WHAT THE TASK ASKS: Your answer must be an exact copy of the lines from the one containing "Task: Click Customize Chrome button" through the last line of the records below, with no pictures; please include nothing else.

━━━━━━━━━━━━━━━━━━━━

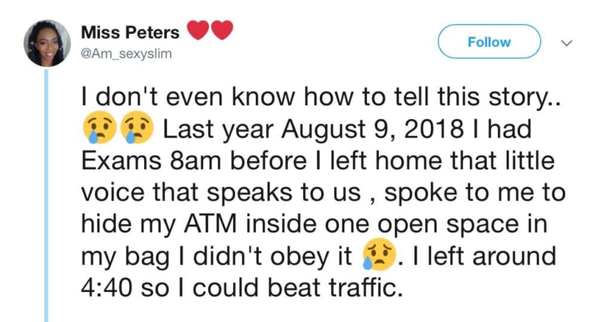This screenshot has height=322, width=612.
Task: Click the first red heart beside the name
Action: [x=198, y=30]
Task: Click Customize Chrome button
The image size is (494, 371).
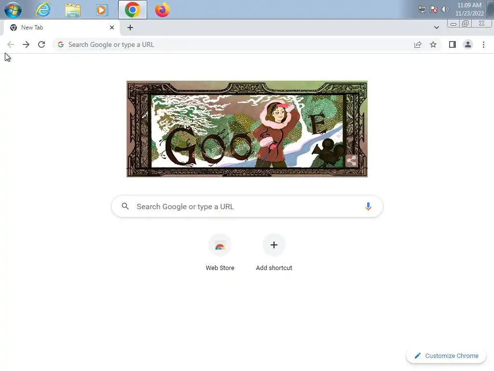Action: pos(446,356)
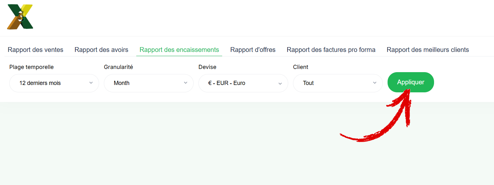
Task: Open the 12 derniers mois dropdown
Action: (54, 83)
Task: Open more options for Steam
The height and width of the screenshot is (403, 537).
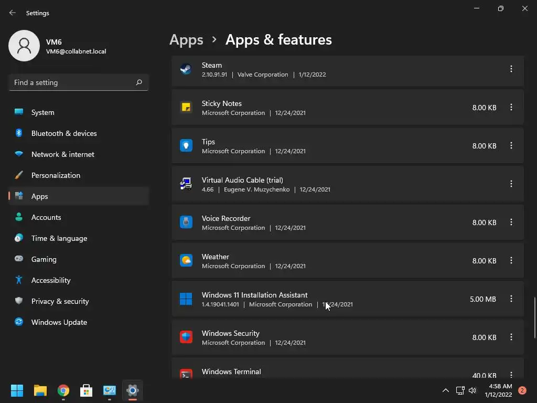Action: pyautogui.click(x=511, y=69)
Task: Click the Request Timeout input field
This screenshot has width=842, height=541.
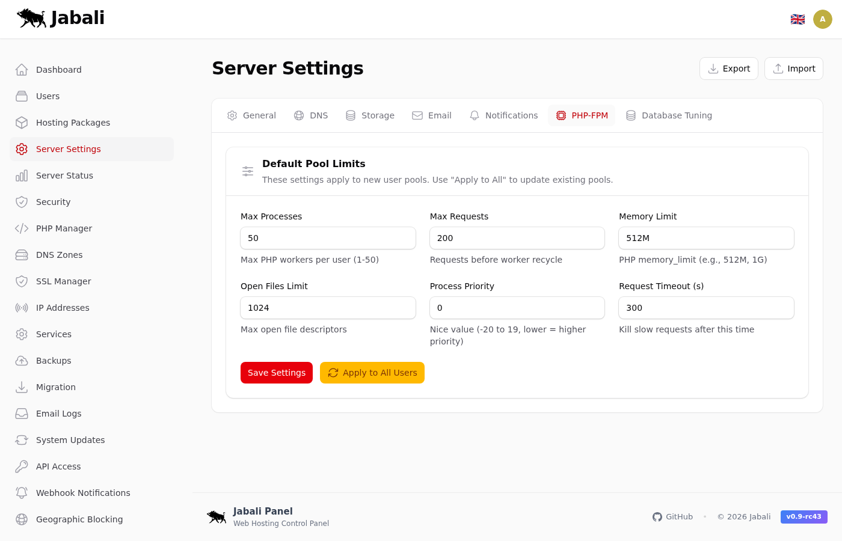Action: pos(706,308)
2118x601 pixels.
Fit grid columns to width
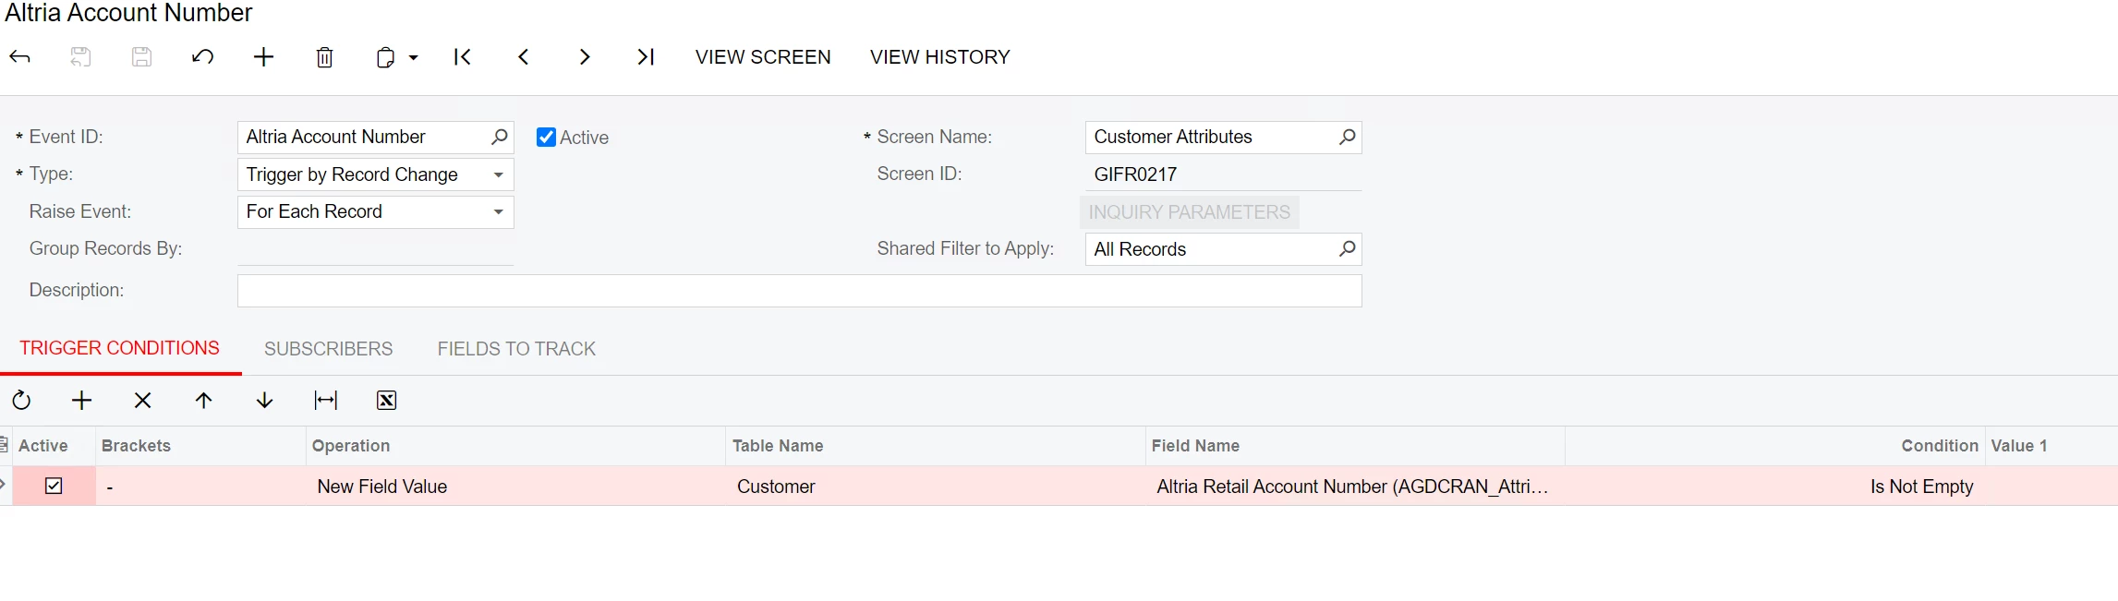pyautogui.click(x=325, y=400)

━━━━━━━━━━━━━━━━━━━━

RESPONSE:
Task: Click Customize Chrome button
The image size is (494, 371).
Action: pos(446,356)
Task: Open the 12 derniers mois dropdown
Action: (54, 83)
Task: Open more options for Steam
The height and width of the screenshot is (403, 537).
Action: pyautogui.click(x=511, y=69)
Task: Click the Request Timeout input field
This screenshot has width=842, height=541.
Action: pos(706,308)
2118x601 pixels.
Fit grid columns to width
pyautogui.click(x=325, y=400)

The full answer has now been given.